# Hardinge Radius Tool On A Maximat Lathe



## RIMSPOKE (May 16, 2016)

THIS IS MY PROJECT OF THE MONTH , TEACHING NEW TRICKS TO AN OLD LATHE .
A RADIUS TOOL IS SUCH A WONDERFUL PLAY-TOY FOR A HOME MACHINIST .




I HAVE A RATHER NICE HARDINGE MOCEL C RADIUS TOOL .
THESE THINGS ARE AMAZING AND ARE WORTH QUITE A BIT SO
I APPROACHED THE IDEA OF CONVERTING IT WITH GREAT CAUTION .




MY DESIGN PARAMETER IS THAT THE TOOL CAN BE CONVERTED BACK FOR USE
ON A HARDINGE , THUS NOT RUINING IT . 




THE HARDINGE "C" IS MADE TO CLAMP ONTO A DOVETAIL WAY BUT THE MAXIMAT
HAS THE CONVENTIONAL INVERTED V RAILS . NO SMALL ORDER .




I CAREFULLY LAID OUT THE HEIGHTS , ANGLES & PLACEMENT OF THE RAILS
AND TRANSFERRED THIS TO THE CAST IRON BASE OF THE RADIUS TOOL .
I CRIED A LITTLE AS I MADE THE FIRST CUT THROUGH THE HAND SCRAPING BUT THINGS
WENT SMOOTHLY AS MY FEAR TURNED TO EXCITEMENT .
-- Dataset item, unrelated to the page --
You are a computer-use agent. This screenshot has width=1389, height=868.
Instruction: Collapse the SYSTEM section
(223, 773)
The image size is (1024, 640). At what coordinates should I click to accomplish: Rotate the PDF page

ONCE I HAD REPRODUCED THE V's ON THE BASE I NEEDED TO DEVISE A WAY OF
LOCKING IT DOWN .




THE HARDINGE HAS A GREAT LITTLE CAM LOCK DEVISE AND I DECIDED TO INTEGRATE
INTO THE NEW DESIGN . I MADE A PAIR OF RETAINING BLOCKS FROM A PAIR MACHINABLE
STEEL JAWS .




THE JAWS WERE WIDER THAN THE BASE SO I LEFT SOME ALIGNMENT RAILS ON THE ENDS
WHEN I MILLED DOWN THE TOP SURFACE . . THERE IS A .150" STEP THAT HOOKS UNDER THE OUTER PART OF THE WAYS .




THE FRONT BLOCK IS HELD IN PLACE BY FOUR M6 CAPSCREWS . THE HOLES DO NOT INTERFERE WITH THE EXISTING ONES .




THE REAR BLOCK IS A SLIP FIT ON THE SIDES . I MILLED TWO .300 SLOTS SO IT CAN MOVE ON THE RETAINING BOLTS . THE INSIDE WALL WAS MILLED DOWN FOR THE PROPER INTERFERENCE WHEN IT IS LOCKED IN PLACE .




FINALLY I MILLED A SLOT IN THE CAMLOCK BRACKET AND A HOLE IN THE PLUNGER
THAT LINES UP WITH A PIN PRESSED THROUGH THE BLOCK .
THIS MAKES THE BLOCK RETRACT WHEN THE LEVER IS OPENED .  WORKS PRETTY SLICK .




SO HERE ARE SOME PIECES BEING CUT WITH VARIOUS RADII .


----------



## kd4gij (May 16, 2016)

Very nice work.


----------



## RIMSPOKE (May 16, 2016)

Very nice work. 

I'M JUST HAVIN' A BALL !


----------



## valleyboy101 (Feb 24, 2021)

A nice job on the adaptation.  I have a Model C on a Hardinge HLV and my only complaint is the need to move the work quite a distance from the headstock, in order to turn the radius on the headstock side of the sphere.
Michael


----------